En las calles de Iguazú, donde cada día se lucha por la dignidad, hay familias que deciden volver a empezar. Y cuando lo hacen, no están solos. Gracias al compromiso incansable de Oscar Portillo y el equipo de Seguridad Ciudadana, junto al apoyo del municipio, hoy una mamá, un papá y su hijo están escribiendo una nueva página de sus vidas.
Testimonio de la familia:
“Hace 14 años que trabajo en la misma esquina, en la calle. Todos los días veía a muchos chicos en la situación y lloraba. Salía a hablar con ellos…
Gracias a estos muchachos (Oscar Portillo y su equipo) nos dieron una mano enorme. Solo pedimos un pasaje y nos cumplieron con creces. Nos dieron herramientas cuando limpiamos la plaza, nos ofrecieron un trabajo en el campo, en La Pampa, y nos acompañan hasta allá.

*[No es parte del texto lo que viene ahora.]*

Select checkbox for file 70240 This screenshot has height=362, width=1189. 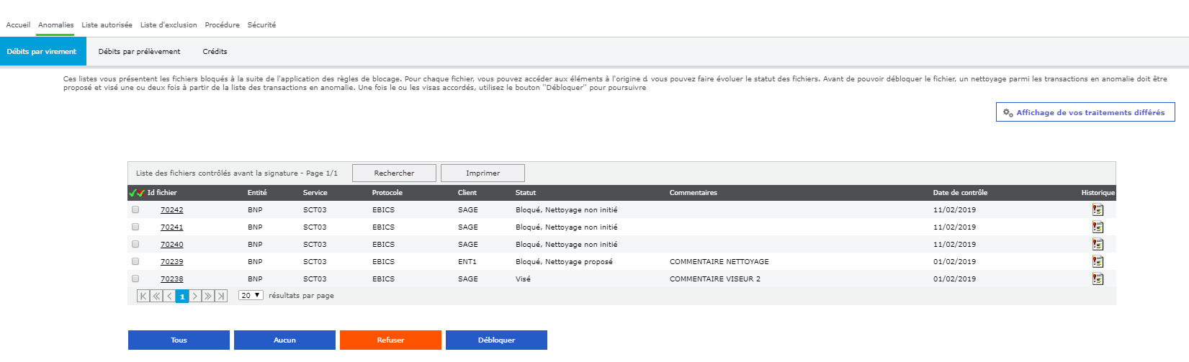[x=135, y=245]
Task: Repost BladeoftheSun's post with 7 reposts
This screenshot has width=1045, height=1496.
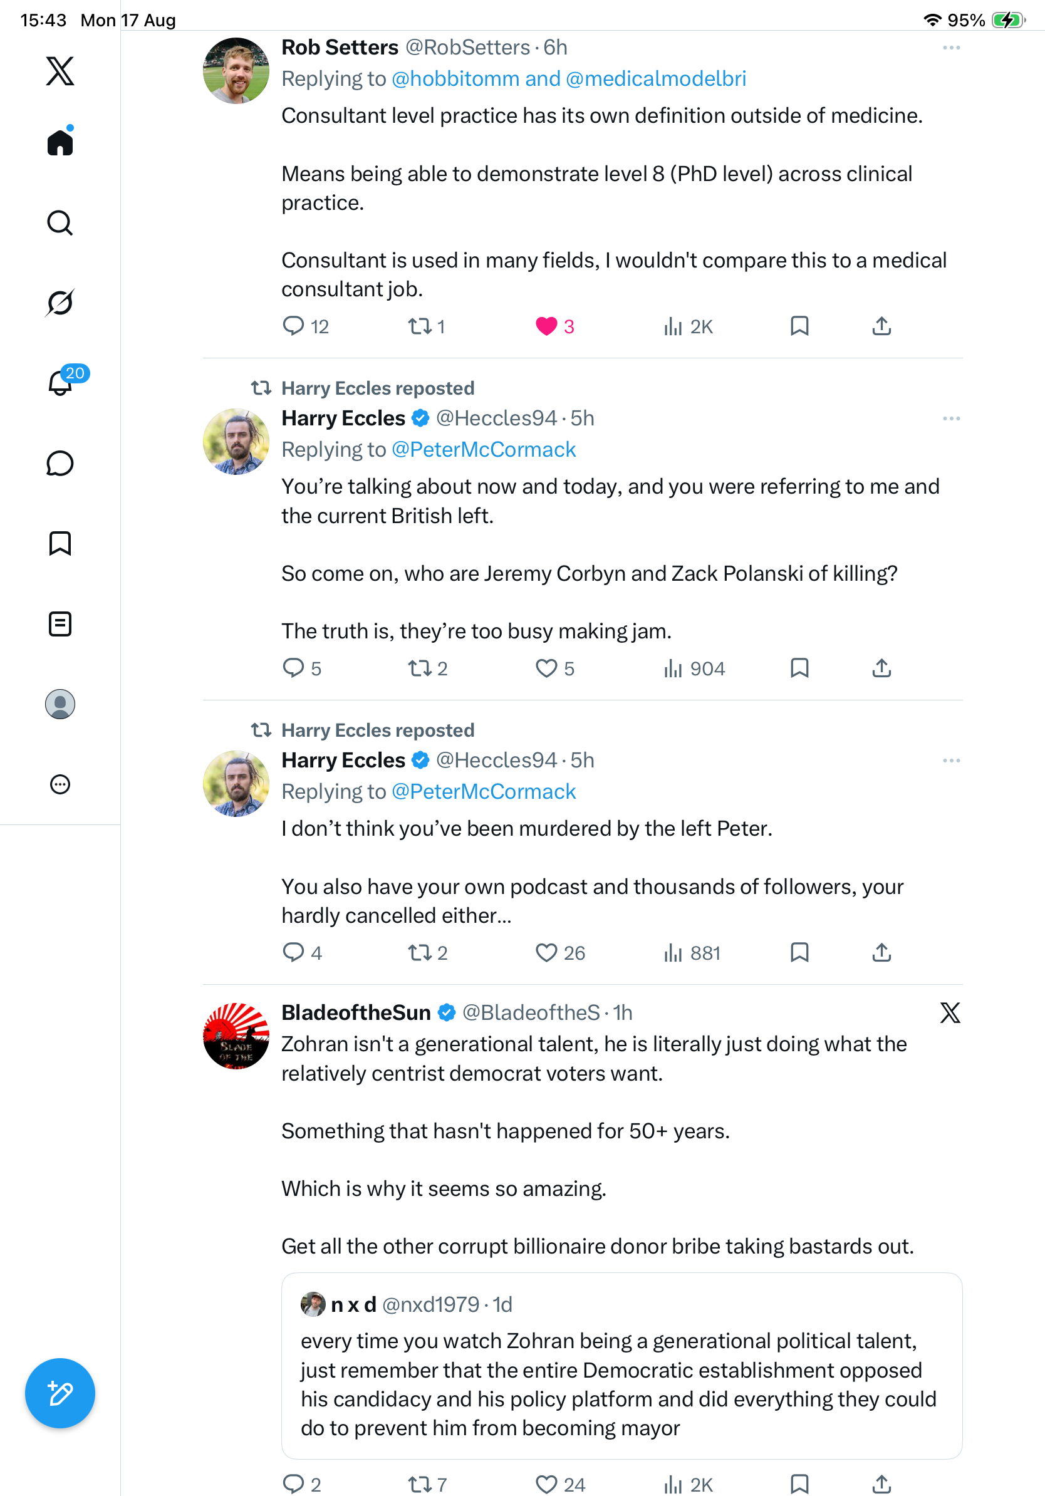Action: (427, 1484)
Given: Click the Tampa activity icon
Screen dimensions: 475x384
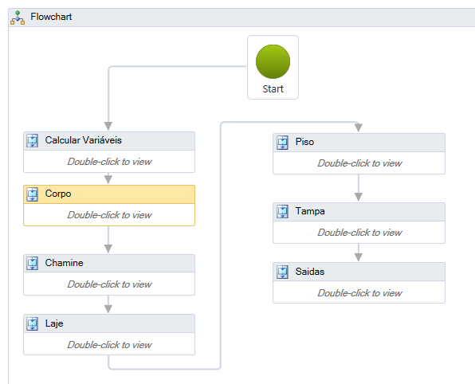Looking at the screenshot, I should coord(283,212).
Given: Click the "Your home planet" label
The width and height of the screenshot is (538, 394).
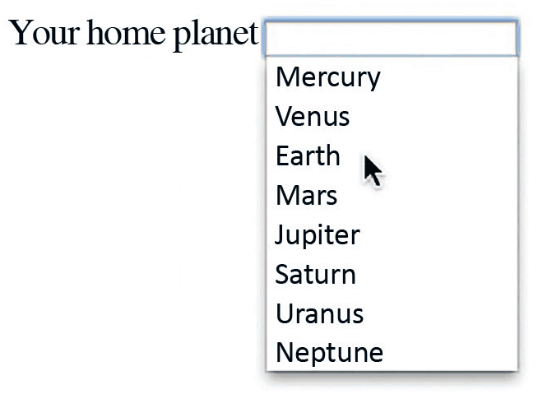Looking at the screenshot, I should point(133,34).
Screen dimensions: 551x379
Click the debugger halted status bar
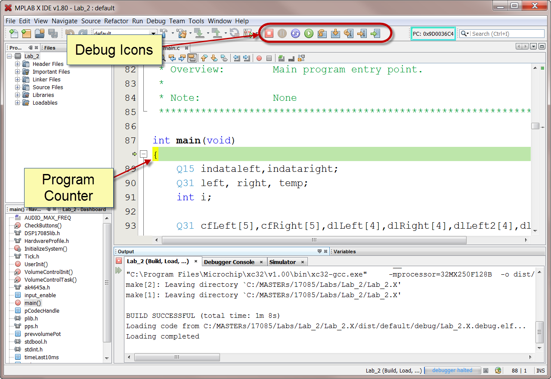[452, 370]
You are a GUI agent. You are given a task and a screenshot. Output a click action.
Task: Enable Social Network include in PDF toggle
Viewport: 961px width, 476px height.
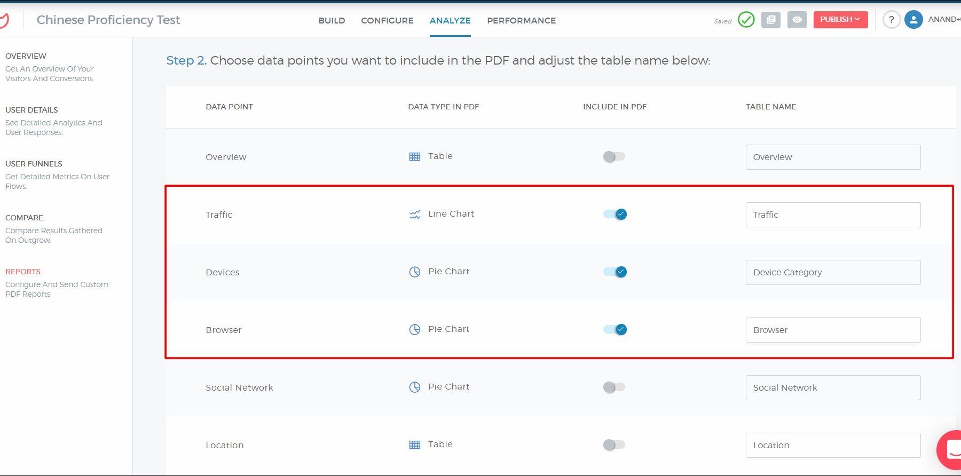614,387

Mi hijo era un chico excelente: trabajaba en repostería, estaba por terminar el cuarto año. La droga y el alcohol nos habían golpeado fuerte. Pagábamos 8.000 pesos de alquiler por día entre los dos y perdimos el único ingreso. Verlo todos los días en la calle pidiendo comida era muy triste.

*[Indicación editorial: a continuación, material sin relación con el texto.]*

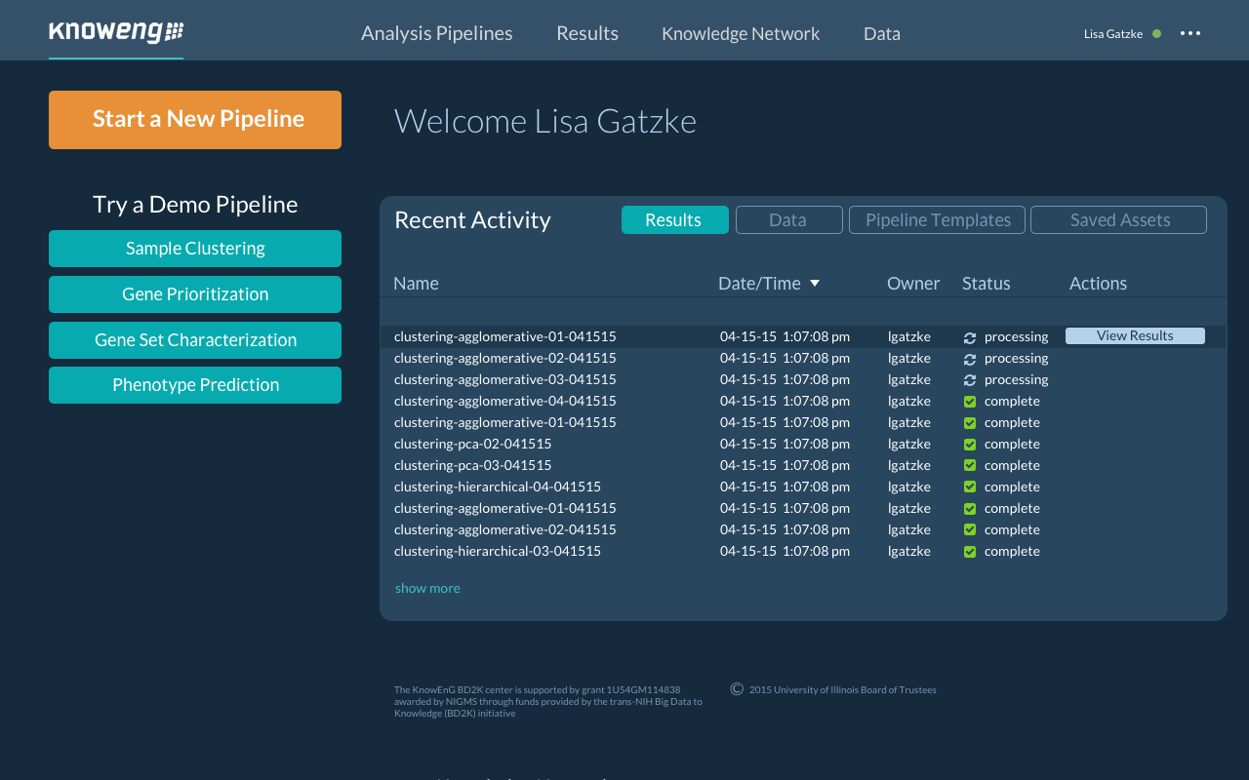Image resolution: width=1249 pixels, height=780 pixels.
Task: Toggle Date/Time sort arrow
Action: (815, 284)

Hoy decidimos alejarnos de todo eso. Nos vamos a empezar de cero. Mi hijo va a ingresar a rehabilitación. Por primera vez en mucho tiempo sentimos que se puede. Hasta que no vi el boleto en la mano, no lo creía… pero sí, es real.
Gracias Oscar, gracias a todo el equipo. Le cuidaron tanto a mi hijo… eso para una mamá vale oro.”
Porque nadie está solo
Esta es la prueba de que escuchar, acercarse y tender una mano sí cambia vidas. No solo se entrega un pasaje: se entrega dignidad, trabajo, contención y una oportunidad concreta de recuperación.
Desde el municipio seguimos trabajando para acompañar a quienes atraviesan situaciones de consumo problemático y vulnerabilidad. Porque cada historia importa.
¡Gracias Oscar Portillo y equipo de Seguridad Ciudadana por tanto compromiso! 🙌
Si estás pasando por una situación difícil, no dudes en pedir ayuda. Hay manos extendidas en Iguazú.